EDIT: I just talked with a library employee who gave a perspective + some info I found worth including in this post – click through the jump to see my additions.
So, how about that whole Art Library closing thing? Were you invited to that party? No? Didn’t even hear about it? Had enough questions? Read on:
That’s right, y’all: it’s been brought to my attention, through email and face2face conversation, that apparently our administration is moving forward with a plan to close the Art Library at its current location by 2014, consolidate its holdings into Olin (where some of them already reside), and as part of the process weed out quite a few books. Here are a few reasons (some) students and faculty are opposed to this plan going forward:
- The current plan seems to be to have the Art Library’s holdings moved to Olin by May 2014.
- The Art Library has some of Wesleyan’s most valuable items in its collection, with special oversight that they may not receive in Olin. Also, having the Art Library in the Center for the Arts seems intuitively appealing.
- A dozen student jobs will be removed, and the time and energy spent on moving the books is likely to add more to the plates of people who already have work to do.
- Maybe the most important point is that this plan appears to be going forward without any input from students. If you’re not okay with decisions about resources we use being made without asking (or even announcing, really), this might be a meeting worth attending.
The points above are assembled from information provided directly by students, including current Art Library employees and a student representative on the Faculty Library Committee (so, indirectly, library staff and faculty as well).
Interested? Attend the response planning meeting Tuesday (tomorrow) night, at 10 PM in the UOC (between Beta and Eclectic). Maybe you think the planned consolidation is actually a good idea. If so, your perspective might be even more valuable. Also, if you’d like to be included in the email discussion, feel free to email yours truly.
Tuesday edit: Alright, y’all. So as I mentioned above, I had a (for me) very informative chat with a library employee, regarding both hir own position on the closing/consolidation and some of the facts of the project. Ze agreed to let me mention these here.

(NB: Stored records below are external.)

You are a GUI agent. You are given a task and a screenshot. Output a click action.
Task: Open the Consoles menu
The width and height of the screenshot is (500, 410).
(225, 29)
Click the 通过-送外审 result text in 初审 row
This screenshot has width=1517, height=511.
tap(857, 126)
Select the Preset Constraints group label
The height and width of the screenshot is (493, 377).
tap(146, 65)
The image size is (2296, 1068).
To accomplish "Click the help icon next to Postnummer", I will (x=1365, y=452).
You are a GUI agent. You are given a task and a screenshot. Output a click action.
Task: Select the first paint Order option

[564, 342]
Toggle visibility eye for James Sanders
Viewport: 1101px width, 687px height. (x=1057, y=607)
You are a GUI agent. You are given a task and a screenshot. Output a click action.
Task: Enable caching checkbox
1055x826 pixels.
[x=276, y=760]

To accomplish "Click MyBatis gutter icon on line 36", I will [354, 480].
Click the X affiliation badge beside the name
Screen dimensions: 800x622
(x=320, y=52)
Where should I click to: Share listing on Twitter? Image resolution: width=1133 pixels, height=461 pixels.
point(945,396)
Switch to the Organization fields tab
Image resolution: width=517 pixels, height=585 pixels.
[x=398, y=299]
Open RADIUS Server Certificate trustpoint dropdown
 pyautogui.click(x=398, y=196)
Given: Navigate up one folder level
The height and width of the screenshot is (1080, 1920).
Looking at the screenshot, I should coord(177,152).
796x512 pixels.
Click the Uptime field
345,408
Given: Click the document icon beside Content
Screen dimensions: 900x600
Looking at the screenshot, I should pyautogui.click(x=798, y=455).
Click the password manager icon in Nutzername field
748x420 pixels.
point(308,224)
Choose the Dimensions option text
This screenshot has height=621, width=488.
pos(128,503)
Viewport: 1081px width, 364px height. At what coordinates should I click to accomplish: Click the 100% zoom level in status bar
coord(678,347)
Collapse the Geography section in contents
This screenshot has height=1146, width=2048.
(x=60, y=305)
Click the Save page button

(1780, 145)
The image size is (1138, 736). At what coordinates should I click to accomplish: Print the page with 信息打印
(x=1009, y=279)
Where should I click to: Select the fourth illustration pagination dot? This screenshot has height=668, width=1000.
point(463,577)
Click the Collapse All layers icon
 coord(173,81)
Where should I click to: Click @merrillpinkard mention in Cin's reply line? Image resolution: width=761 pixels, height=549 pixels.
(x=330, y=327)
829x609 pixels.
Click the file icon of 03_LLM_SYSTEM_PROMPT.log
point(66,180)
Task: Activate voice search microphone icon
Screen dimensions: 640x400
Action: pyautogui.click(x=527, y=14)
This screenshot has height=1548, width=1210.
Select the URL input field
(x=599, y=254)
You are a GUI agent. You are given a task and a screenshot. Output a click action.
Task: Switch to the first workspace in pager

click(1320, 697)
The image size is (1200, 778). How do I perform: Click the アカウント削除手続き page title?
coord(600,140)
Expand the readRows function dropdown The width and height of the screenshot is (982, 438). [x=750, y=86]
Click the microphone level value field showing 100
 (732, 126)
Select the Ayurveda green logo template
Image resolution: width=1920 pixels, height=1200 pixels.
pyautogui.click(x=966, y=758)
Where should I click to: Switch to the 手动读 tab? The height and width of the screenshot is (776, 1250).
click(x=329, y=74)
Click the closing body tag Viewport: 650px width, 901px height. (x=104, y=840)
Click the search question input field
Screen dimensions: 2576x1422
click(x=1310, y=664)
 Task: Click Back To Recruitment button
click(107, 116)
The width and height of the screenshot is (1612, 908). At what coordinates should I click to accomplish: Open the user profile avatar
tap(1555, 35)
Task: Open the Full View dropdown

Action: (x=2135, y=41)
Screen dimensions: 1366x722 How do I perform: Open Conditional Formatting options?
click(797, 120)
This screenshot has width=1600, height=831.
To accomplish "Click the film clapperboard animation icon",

I thought it might be best to start by mentioning that the Art Library’s current (main) location does have issues of its own. There’s almost no space for new books, and humidity is hard to control – apparently there’ve been times when the library closed because of it. Installing proper air control systems would be quite tricky and costly, especially for such an old building (the Alsop House that’s also a part of the Davison Art Center is a historical landmark). The main conclusion I drew from hir comments on the Art Library was that, from multiple angles, it appears to be increasingly costly to sustain, and someone somewhere ended up deciding moving much of the collection to Olin was the solution. However, whether one is looking for a way to keep the library where it is or just wants to make sure that any major effort to relocate the collections is done carefully and sensibility, ze thought that as a community we need to think more creatively about any potential solutions – and assimilating the archives into Olin (at the cost of 60,000 of Olin’s current holdings) is probably not the best way to do that.
I also was told that the weeding project is currently only being done for Olin’s collection (and later on, the Science Library) – not the Art Library, which implies some sense of the importance of its holdings. In fact, there’s actually a pretty substantial degree of transparency as far as the weeding project goes. WesWeeding, which Wesleying China Correspondent DMZ linked to in the comments, is a blog run primarily by Pat Tully, University Librarian. This post is a detailed summary of the background, genesis, and road map for the current weeding project. The “about” page includes a list of the members of the Weeding Committee (with email addresses) and the initial weeding criteria (a couple examples: the book hasn’t circulated since 2003; the book is held by at least two of the University’s partner libraries). The most recent post listed some collections that were up for weeding, and was updated to reflect that, thanks to input (see the comments), some of the collections will be retained, at least in this first round. I highly recommend you check out the blog. If we care about this project, it only helps to be well-informed, and if the blog is any indication, the library staff is likely to be responsive At the moment, though, it’s not publicly known what the level of involvement is from other administrators.